The murder trial of 29-year-old John Lee Cowell, the mentally unstable transient man accused of killing an 18-year-old woman in an Oakland BART station two years ago, got off to an inauspicious start Wednesday morning.

Cowell had to be removed from the Oakland courtroom just ten minutes into the trial and two minutes into the prosecution's opening statement due to an outburst. As KRON 4 reports, Cowell was arguing about a detail the prosecution had stated about whether he or Nia Wilson and her sister arrived at the MacArthur BART station first on that July day in 2018. Judge Allan Hymer instructed Cowell to be quiet, and he continued talking over the prosecutor, so he was ejected from the courtroom and only allowed to return when his attorney began her opening statement.

The prosecution then played surveillance video that captured the murder and the non-fatal stabbing of Wilson's sister, Letifah, which no one outside of law enforcement and the attorneys has seen up to now.
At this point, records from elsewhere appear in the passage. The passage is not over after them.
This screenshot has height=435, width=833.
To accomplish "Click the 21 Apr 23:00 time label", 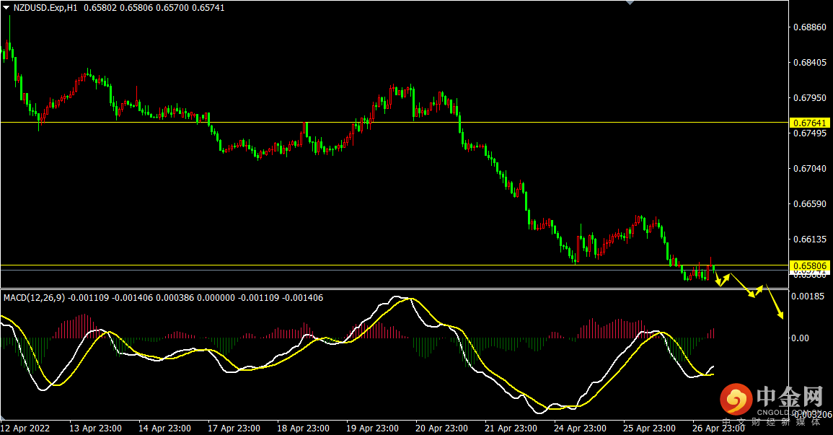I will click(513, 428).
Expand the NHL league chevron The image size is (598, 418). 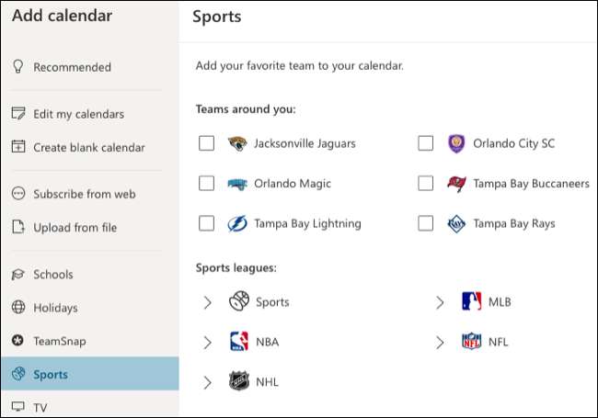point(207,382)
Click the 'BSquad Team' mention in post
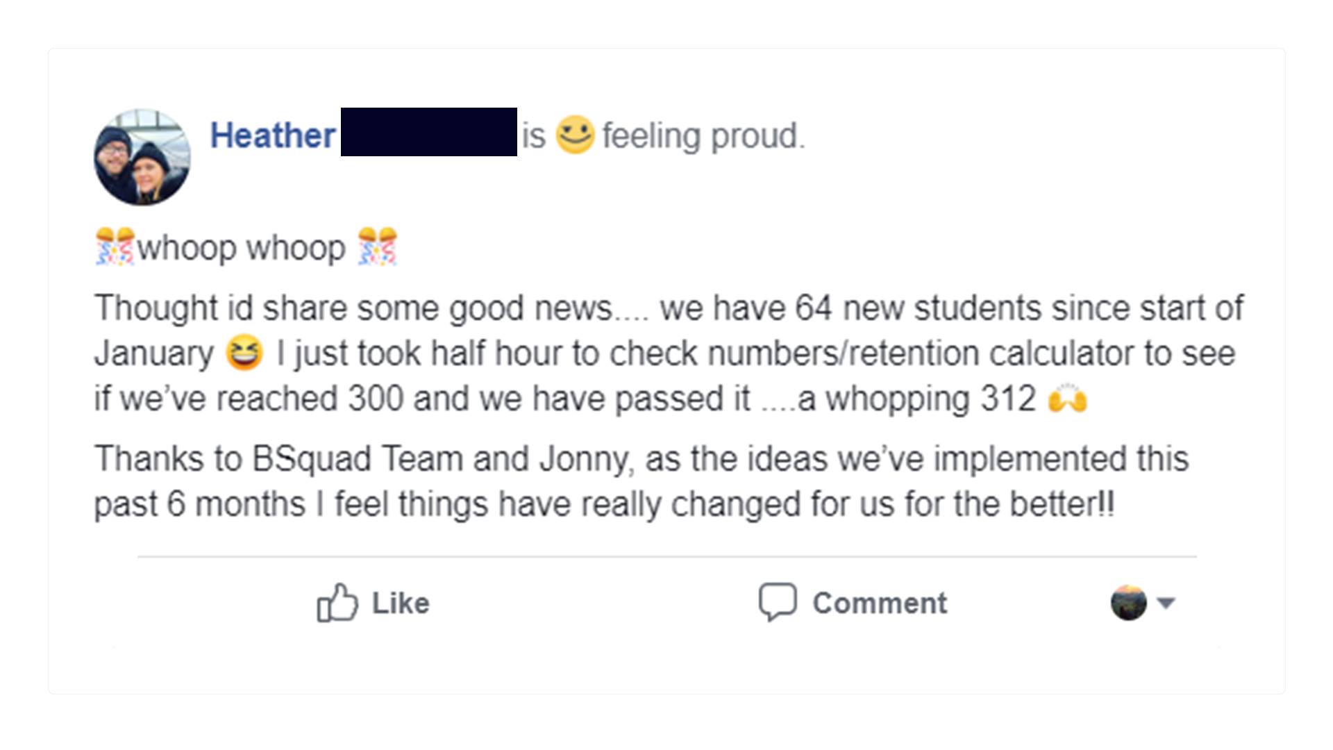1333x750 pixels. 358,459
The video reportedly shows Cowell lunge at Nia Wilson and stab her twice in the neck with a large knife. Quickly, he stabbed Letifah second, also in the neck. Letifah then can be seen holding her sister's neck to stop her bleeding. Paramedics arrive and begin chest compressions, but Nia Wilson bled out within minutes. Wilson's family could reportedly be heard sobbing in the courtroom as the video played for the jury.

Separate video footage shows Cowell in the moments after the crime, changing clothes, and pointing police officers to the scene.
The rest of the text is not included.